After trying everything to try and fix this, she left me two weeks ago. Now it is a much bigger problem to repair. She claims she wants to repair it, but all of her actions are the opposite. Not wearing a wedding band the most obvious.

I was reading a post here earlier which basically said you need to let them go. 180 it for you. 

Best of luck and be strong!


----------



## Bewilderment (Nov 18, 2011)

She is still wearing her wedding band as far as I know. She is even wearing a ring that I purchased very recently for her birthday.

I came very close to changing the locks yesterday. She has been coming into the house while I am away and taking things here and there. Nothing major or in vast quantities, but it's frustrating to me because she feels like I stalked her once. It was during one of the times recently where she left for a couple of days. I was in a state of confusion and so I thought that I would take a different approach to what I had already been doing. So I got in my car and drove to where she said that she would be staying. She wasn't there. I panicked a little and drove to another place she might have been. when she found out about this she was really creeped out. She doesn't believe that I only went looking for her in a panic. It should be known that I have never once raised my voice to her or hit her. The twist on this is I am creeped out when I come home and it feels like someone has been in the house. The first couple of times I went and searched the house looking for an intruder. After I started noticing the missing items I realized it was her.

How do you get someone to talk to you when you are separated and they don't want to talk to you? I am starting to think that the only thing she will respond to is if I do something drastic like filing for divorce first. I am just so tired of her inability to talk to me directly to what the issues are. If I don't contact her she pulls away, If I contact her she pulls away. There is no winning. Perhaps I need to stop thinking of it as winning.


----------



## tacoma (May 1, 2011)

Dude your wife is probably having an affair.

How do you nOt see this?
_Posted via Mobile Device_


----------



## Bewilderment (Nov 18, 2011)

She is not having an affair. 

I have already investigated, and confronted her on this thought. As bad an idea as accusing your spouse of cheating is, I did it. That is one of the reasons she left. I noticed her changing her habits dramatically a couple of months ago. She started exercising in secret, lost weight, got a different hair cut, and started spending more time with new friends. I thought that she was cheating. I now know that she was finding her exit strategy per the walk away syndrome. She has been secretive but I don't believe that she cheated on me. She has been through it herself in a previous relationship and would never wish it on anyone. I believe that I just didn't pay attention to the signs until it was blatantly obvious there was a problem.

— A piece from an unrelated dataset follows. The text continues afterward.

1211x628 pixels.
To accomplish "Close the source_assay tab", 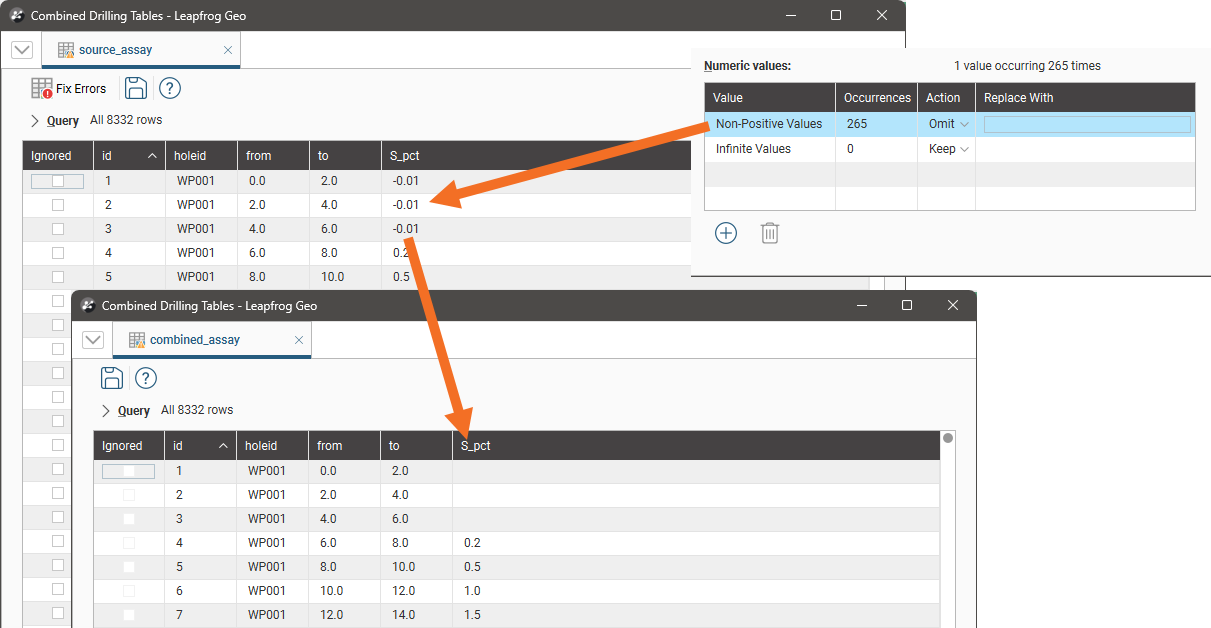I will pos(228,50).
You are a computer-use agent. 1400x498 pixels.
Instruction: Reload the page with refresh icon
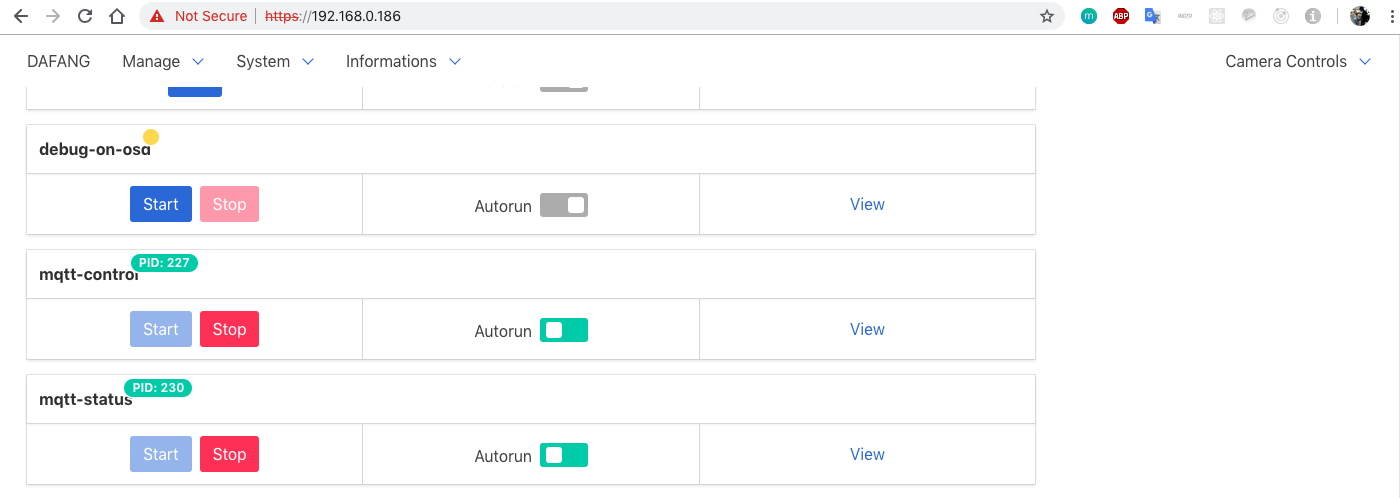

I'm looking for a way to get her to start a dialogue again.


----------



## tacoma (May 1, 2011)

So you know she`s not having an affair because she told you she wasn`t having an affair?

Have you independently verified her lack of an affair?

You realize that a new partner is often on the top of the to-do list for any exit strategy.


----------



## Bewilderment (Nov 18, 2011)

She left her computer here the other day and I looked through her email. I know people that she works with and they don't think that she is cheating. It is easy to jump to that conclusion. I should know I did. Either she should get an academy award for her performance when I asked her if she was cheating or the pain I saw in her eyes was genuine. I thought that she was cheating when all she was doing was confiding in her friends about her troubles instead of talking to me about them. Now I have burned the bridge and she doesn't want to talk to me. 

I feel that she is getting bad counselling from her friends. She really did flip a switch one day. That is why she is doing everything right now for herself. I have been left to cover the financial end of things and that has become very taxing for me. If I contact her and talk to her about finances I will confirm the image she has conjured about me not caring about her self growth. If I tell the friends to back off I just confirm the image they are telling her that I haven't supported her and that I am holding her back. I can't win. At least December is a 3 pay cheque month and that will bye me some time.


----------